TEXT SECTION:
▬▬▬▬▬▬
In order to deal with GRACE’S coarse spatial and temporal resolutions, a 3-D based Ensemble Kalman Smoother (EnKS; e.g., Evensen and Van Leeuwen, 2000) approach, as described in Zaitchik et al. (2008), was used to assimilate GRACE-based TWS into CLSM. The EnKS, as applied here, includes a 2-degree spatial correlation window and a monthly temporal window within which two passes are performed: 1) the first pass integrates a forecast step to generate the ensemble of CLSM-based TWS state terms (no assimilation); and 2) the second pass performs the assimilation update based on the relative weights of the model estimates and observations (i.e. in terms of their error covariance matrices), which are determined by the Kalman gain matrix. In the first pass, the CLSM TWS-based states are stored on the 5th, 15th and 25th of each month (approximately related to the overpass frequency of GRACE). In the second pass, the ensemble is reinitialized, and the monthly analysis increments are applied evenly across the month. Two CLSM prognostic soil moisture variables are perturbed with normally distributed additive perturbations, and three snow water equivalent state layers are perturbed with a lognormal, mean 1, multiplicative perturbation. We assumed that the contribution of surface water storage (SWS) variability to TWS over the U.S. is negligible (Rodell and Famiglietti, 2001). Getirana et al. (2017) concluded that this is true for the most part, however, in certain parts of the U.S. such as Minnesota and southern Florida surface water storage changes are a substantial component of TWS changes. The effect of not modeling surface water in CLSM is that TWS changes (the residual of the water budget or from GRACE-DA) that would be attributed to SWS in the real world are, in effect, integrated into and simulated as all other TWS components, i.e. snow, GWS and soil moisture. While this is not ideal, for the purposes of this study, whose primary goal is to improve drought/wetness forecasts, it is sufficient. Perturbations were also applied to three of the meteorological forcing fields: incoming longwave radiation (additive type), and incoming shortwave radiation and precipitation (both multiplicative perturbation type).
▬▬▬▬▬▬
DATA SEGMENT:
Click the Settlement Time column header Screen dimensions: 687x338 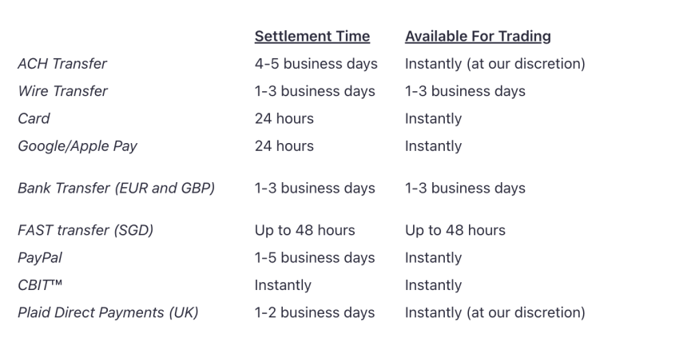click(x=312, y=36)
▬▬▬▬▬▬
Answer these from the passage on GRACE data assimilation:
(a) On which days of each month are the CLSM TWS-based states stored in the first pass?
(b) Which two parts of the U.S. are named as places where surface water storage changes are a substantial component of TWS changes?
(c) What type of perturbation is applied to incoming longwave radiation?

THE RESPONSE:
(a) The 5th, 15th and 25th.
(b) Minnesota and southern Florida.
(c) Additive.